On 6 November in the Bavarian parliament, a coalition of the CSU and the Free Voters (Freie Wähler, FW) re-elected the Bundesland’s former Prime Minister Markus Söder (CSU) for another term. The coalition has a majority of 112 out of 205 deputies. This is only the second coalition government in Bavaria in a period of over fifty years. In the new cabinet, the FW obtained three ministries, including the post of Deputy Prime Minister, and the associated ministry of economy, energy and agriculture for the party chairman Hubert Aiwanger. In addition, the FW will hold the ministries of education and the environment. The change of government in Bavaria will not affect the balance of power in the Bundesrat, where the grand coalition of the CDU/CSU and the SPD currently governing Germany does not have a majority anyway.
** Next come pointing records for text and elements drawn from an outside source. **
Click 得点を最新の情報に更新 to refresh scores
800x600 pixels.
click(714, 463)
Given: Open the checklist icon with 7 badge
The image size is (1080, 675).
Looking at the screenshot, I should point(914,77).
In the coalition agreement, the parties have undertaken to pursue a balanced budget, develop road infrastructure (€400 million by 2020), hire 500 new police officers per year, build nurseries and kindergartens, employ 5000 new teachers, and grant additional financial support to families. An important element of the CSU’s election campaign was the announcement by the coalition that it would build 10,000 new public housing units by 2025. In addition, the parties intend to create a provincial agency for energy and climate protection, and (as demanded by the FW) to postpone a decision to expand the airport in Munich. A new ministry for digitalisation has also been created.

 

Commentary

  • The similarities in the manifestoes of the CSU and FW and their stable majority in parliament guarantee the continuity of current politics in Bavaria. This is based on a combination of values ​​such as a traditional family model based upon Christianity, a strengthening of internal security, economic development and a pro-family social policy. At the same time the new government will actively engage with the protection of the environment, including adding a commitment to climate protection into the Bavarian constitution and setting environmental targets at the provincial level (consumption of less than two tonnes of CO2 per person per year by 2050). This is intended to win back the voters lost to the Green party (170,000) before the local elections scheduled to take place in Bavaria in 2020.
  • The successful formation of a government increases Prime Minister Söder’s chances of becoming chairman of the party. Horst Seehofer, the current chairman and head of the Federal Ministry of Internal Affairs, has to reckon with pressure from the base of the party for him to depart as soon as possible. He is accused, among other things, of having weakened the CSU through his conflict with Chancellor Angela Merkel over migration policy during the summer. The main candidates for his successor, in addition to Söder, include Manfred Weber, the current vice-president of the party, who incidentally is applying for the post of head of the European Commission. The pressure to settle personal accounts within the party, after its poorest electoral showing in the provincial parliament since 1950, has been further increased by Merkel's announcement that she would not stand again for the leadership of the CDU.
  • The FW will use their participation in the coalition not only to strengthen their position in Bavaria, but also to present themselves as an alternative to conservative voters unhappy with the work of the Christian Democrats in other federal states. In 2019 there will be elections to the European Parliament (the FW have two deputies in the current EP) and the federal states of Bremen, Brandenburg, Saxony and Thuringia, where the FW will probably run candidates.